··· Source excerpt
Grocery Guru Episode #34: New UK HFSS Laws on High in Fat, Salt or Sugar Foods
Join Andrew Grant and Darren A. Smith in the thirty-fourth episode of the Grocery Guru. They discuss HFSS New Laws: High in Fat, Salt, or Sugar Foods. These are products that will be stopped from being sited on secondary spaces in-store, and cannot be volume promoted. The HFSS New Laws will affect all stores over 2,000 feet and including symbol stores, like Spar.
You Can View the Full HFSS New Laws Transcript Below:
Darren A. Smith:
Hello, and welcome to episode 34 of the Grocery Guru. We're here with that guru, who is Andrew Grant. Andrew, how are you doing?
Andrew Grant:
Morning, Darren. Yes, very good. Are you well?
Darren A. Smith:
I'm very well. It's Friday. What's in our postbag? What's on your mind? What's the world talking about today, in the world of grocery?
Andrew Grant:
Yeah. It's, I think, yesterday, all you could hear about, other than England playing Germany next week, was HFSS. It doesn't exactly slip off the tongue. It's nothing to do with a train line about to go past your house, but I think it's a pretty big deal, actually.
Darren A. Smith:
All right. So, HFSS. Let's treat me like an idiot. No comments invited. HFSS, what does that mean?
Andrew Grant:
Okay. I won't get you to guess. High fat, salt, and sugar foods. For people in the industry, the impulse category, basically. Some pretty serious legislation coming down the tracks, and actually, potentially will be enforced on the 1st of April 2022, which by my reckoning is 279 days away.
There will be HFSS New Laws commencing in April 2022 for HFSS foods
Darren A. Smith:
It is, [inaudible 00:01:23].
Andrew Grant:
If the legislation goes through as I've read it, seismic changes to all those foods that will be classed as high fat, sugar, and salt. We're talking fizzy drinks, we're talking soft drinks, cakes, biscuits, chocolate, crisps, snacks, even processed ready meals, and stuff like that.
Darren A. Smith:
Wow. All right. Let's do what our Americans say, let's unbox this with you, [inaudible 00:01:55].
Andrew Grant:
Ooh.
Darren A. Smith:
Let's unbox it. So HFSS is about salty, sugary foods. I think I do know a little bit about this. You said it's the biggest change in enforced dietary changes since the World War, the Second World War?
······
··· Information shown
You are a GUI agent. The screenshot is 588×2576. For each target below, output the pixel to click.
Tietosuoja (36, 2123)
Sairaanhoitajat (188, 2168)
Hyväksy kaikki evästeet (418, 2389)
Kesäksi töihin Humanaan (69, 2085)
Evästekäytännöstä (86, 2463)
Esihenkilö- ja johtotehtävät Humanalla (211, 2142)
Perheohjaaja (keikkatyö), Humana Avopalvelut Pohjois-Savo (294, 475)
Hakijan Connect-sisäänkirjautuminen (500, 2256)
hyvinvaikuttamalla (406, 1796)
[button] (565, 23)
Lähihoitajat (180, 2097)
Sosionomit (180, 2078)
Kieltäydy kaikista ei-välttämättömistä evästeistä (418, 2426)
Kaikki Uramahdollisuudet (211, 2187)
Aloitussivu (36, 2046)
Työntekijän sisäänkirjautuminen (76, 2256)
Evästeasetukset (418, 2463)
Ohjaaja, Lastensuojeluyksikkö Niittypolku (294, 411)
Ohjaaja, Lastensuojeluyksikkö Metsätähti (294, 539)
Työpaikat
······
### Challenge A
Answer these about the HFSS episode transcript:
(i) Which stores will the HFSS laws affect?
(ii) On what date might the legislation be enforced?
(iii) What day of the week does Darren say it is?
### Challenge B
In the HFSS episode transcript, what foods does Andrew name as ones that will be classed as high fat, sugar, and salt? List them all.
### Challenge C
Write out the part of the HFSS episode transcript that begins at the words "You Can View" and stops after "does that mean?", with no changes.

### Exercise result A
(i) All stores over 2,000 feet, including symbol stores like Spar.
(ii) The 1st of April 2022.
(iii) Friday.

### Exercise result B
- fizzy drinks
- soft drinks
- cakes
- biscuits
- chocolate
- crisps
- snacks
- processed ready meals

### Exercise result C
You Can View the Full HFSS New Laws Transcript Below:
Darren A. Smith:
Hello, and welcome to episode 34 of the Grocery Guru. We're here with that guru, who is Andrew Grant. Andrew, how are you doing?
Andrew Grant:
Morning, Darren. Yes, very good. Are you well?
Darren A. Smith:
I'm very well. It's Friday. What's in our postbag? What's on your mind? What's the world talking about today, in the world of grocery?
Andrew Grant:
Yeah. It's, I think, yesterday, all you could hear about, other than England playing Germany next week, was HFSS. It doesn't exactly slip off the tongue. It's nothing to do with a train line about to go past your house, but I think it's a pretty big deal, actually.
Darren A. Smith:
All right. So, HFSS. Let's treat me like an idiot. No comments invited. HFSS, what does that mean?